● **Directive 1**:
In the forum thread about a client's unrealistic expectations, translate this sentence into Spanish: "It's mostly a matter of the information being so disparate."
● **Directive 2**:
In the forum thread about a client's unrealistic expectations, list every action the freelancer says she took after deciding how to handle the client.

● **Reading passage**:

Client's unrealistic expectations

I am new to Upwork and working on my second job. I think my client doesn't quite understand how much information he is asking for.  He wants recycling information about every state and county in the United States, which the EPA doesn't track.  The contract is for 10/hr a week at $20/hr for 1 to 3 months. I've been on the project for four (4) days and he keeps hounding me for all of the information now and wants daily updates--which I don't mind doing. I keep reminding him that no two states or counties record, track, or keep information in the same place and that some of the information he is seeking is proprietary and it may not be publically available. I'm a professional researcher and work with fed, state, and local gov't information/data pretty regularly, so it's not that I don't know what I'm doing that is taking time. It's mostly a matter of the information being so disparate. I think his expectations differ from his posting and the work contract and I believe what he's wanting is unrealistic. I'm a professional researcher and work with fed, state, and local gov't information pretty regularly, so I know what I'm doing. I don't want to let the client down, but he'd need a team of professional researchers to get this done in a short amount of time.

12 REPLIES 12
lysis10
Community Member

So what have you decided to do?

I decided to end the contract, give him what content I had, and told him he didn't have to pay for the 7hrs worked thus far. I probably should have tried to negotiate or explain things more, but his expectations were interfering with my daily job--which he was made aware of.  

Well that was very nice. 👽


Emma F wrote:

I decided to end the contract, give him what content I had, and told him he didn't have to pay for the 7hrs worked thus far. I probably should have tried to negotiate or explain things more, but his expectations were interfering with my daily job--which he was made aware of.  


Emma, if you used timetracker, the client will still be billed, so you need to delete all hours from your work diary.

__________________________________________________
"No good deed goes unpunished." -- Clare Boothe Luce

I just fail to understand why freelancers are SO eager to give back funds that they worked for. If you worked, put in your time and effort for those 7 hours, and produced usable work, why shouldn't you get paid for that? 

 

Even though you feel the amount of work is too much for one person and/or the client expects more, shouldn't you be paid for the work you did? On hourly contracts you're paid for the HOURS you put in not the amount of work you did, or how you did the work. By deleting the hours billed, you are not only doing a disservice to yourself, you're under valuating the work and research you've done, and you are indicating that the content you've found so far is shoddy, full of errors and not up to par. You are also doing a disservice to this site by giving away free work. A job completed with no money earned will affect your JSS.

● **Extracted information**:
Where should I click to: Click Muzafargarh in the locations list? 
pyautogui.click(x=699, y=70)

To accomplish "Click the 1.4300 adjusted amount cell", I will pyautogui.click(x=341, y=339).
* * *
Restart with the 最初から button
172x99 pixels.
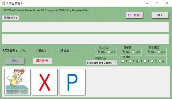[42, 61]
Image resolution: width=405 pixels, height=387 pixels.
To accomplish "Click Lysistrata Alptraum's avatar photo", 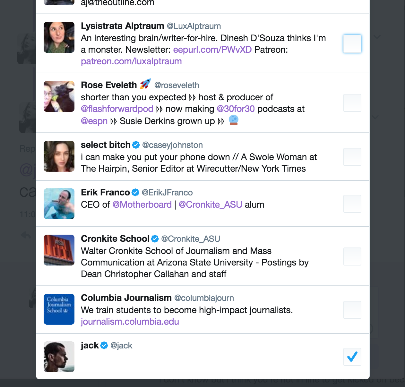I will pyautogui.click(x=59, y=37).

● **Exercise response 1**:
Es sobre todo una cuestión de que la información es muy dispar.

● **Exercise response 2**:
- Ended the contract
- Gave him what content she had
- Told him he didn't have to pay for the 7 hours worked thus far